Forse in realtà il congiuntivo, pur non passandosela benissimo, non sta scomparendo del tutto, e persisterà almeno entro certe nicchie linguistiche.
Di certo, considerando l’uso che comunemente se ne fa, viene usato molto meno e molto meno correttamente di prima.
Al suo posto, nella maggior parte dei casi, un onnipresente indicativo, il cui ruolo classico è quello di esporre un fatto assodato, reale, certo, mentre il congiuntivo ha una funzione dubitativa o ipotetica.
Proprio per questo motivo dire “Voglio che tu stai bene” è molto diverso dal dire “Voglio che tu stia bene”. Non solo il primo suona molto peggio del secondo, ma leva alla frase ogni valore augurale e ogni incertezza, nel caso del tutto legittima.

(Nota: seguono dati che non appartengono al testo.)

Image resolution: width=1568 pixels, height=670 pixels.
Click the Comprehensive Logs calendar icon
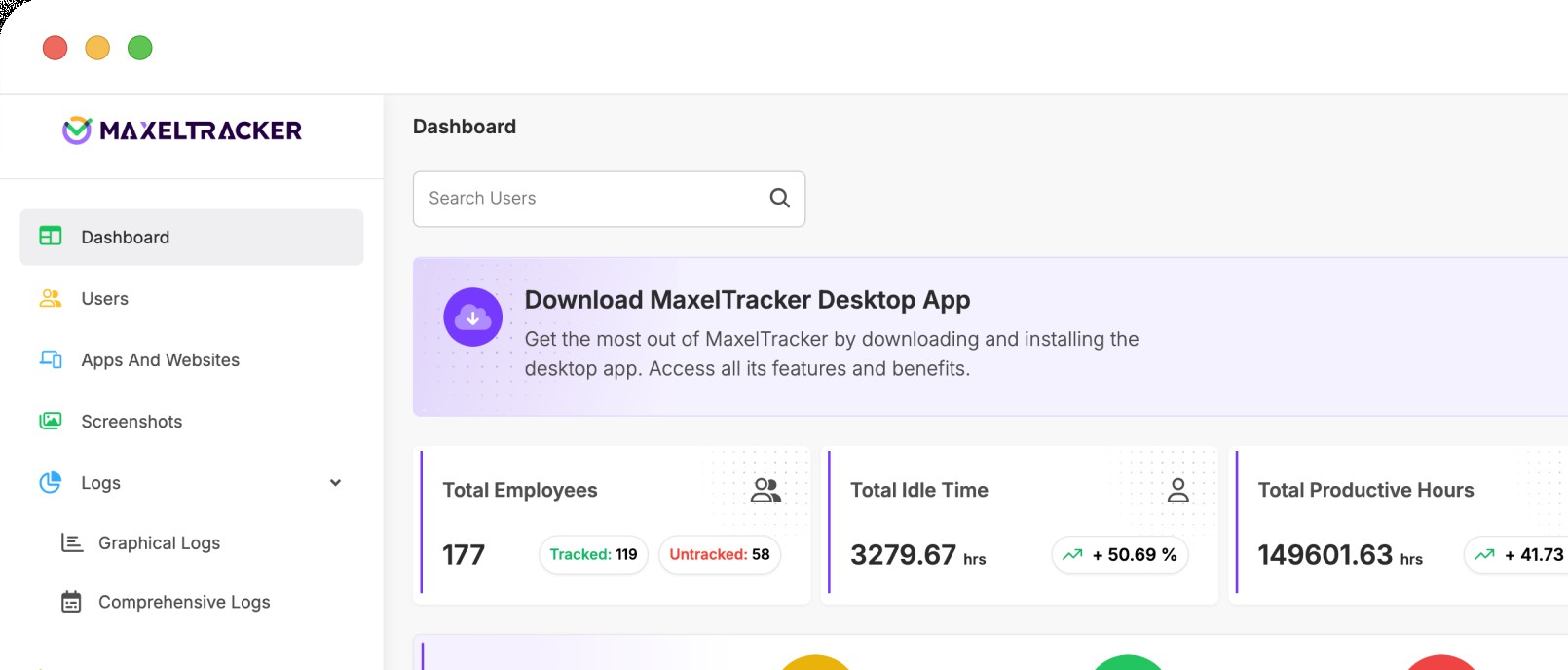point(72,603)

Come ben spiega il prof. Gian Luigi Beccaria: “Se l’indicativo indica certezza, e il congiuntivo ci dà invece la possibilità di esprimere meglio un nostro giudizio, una nostra ipotesi, un nostro dubbio, un nostro pensiero, non si vede perché si debba rinunciare al congiuntivo, dal momento che significa rinunciare a un mezzo che coglie intense sfumature. Non usarlo significa (forse) semplificare, ma certamente significa dire di meno”.
Di certo a sottolineare meglio il senso di inconcludenza del congiuntivo è stato proprio Totò: “Se fossi, se avessi e se potessi erano tre fessi che giravano per il mondo”.
(Pensierino della notte: devo scrivere tanto, ogni giorno, e leggere molto di più. Pensierino del giorno: non basta avere ispirazione, creatività e talento: per scrivere bene servono anche disciplina, determinazione e allenamento.)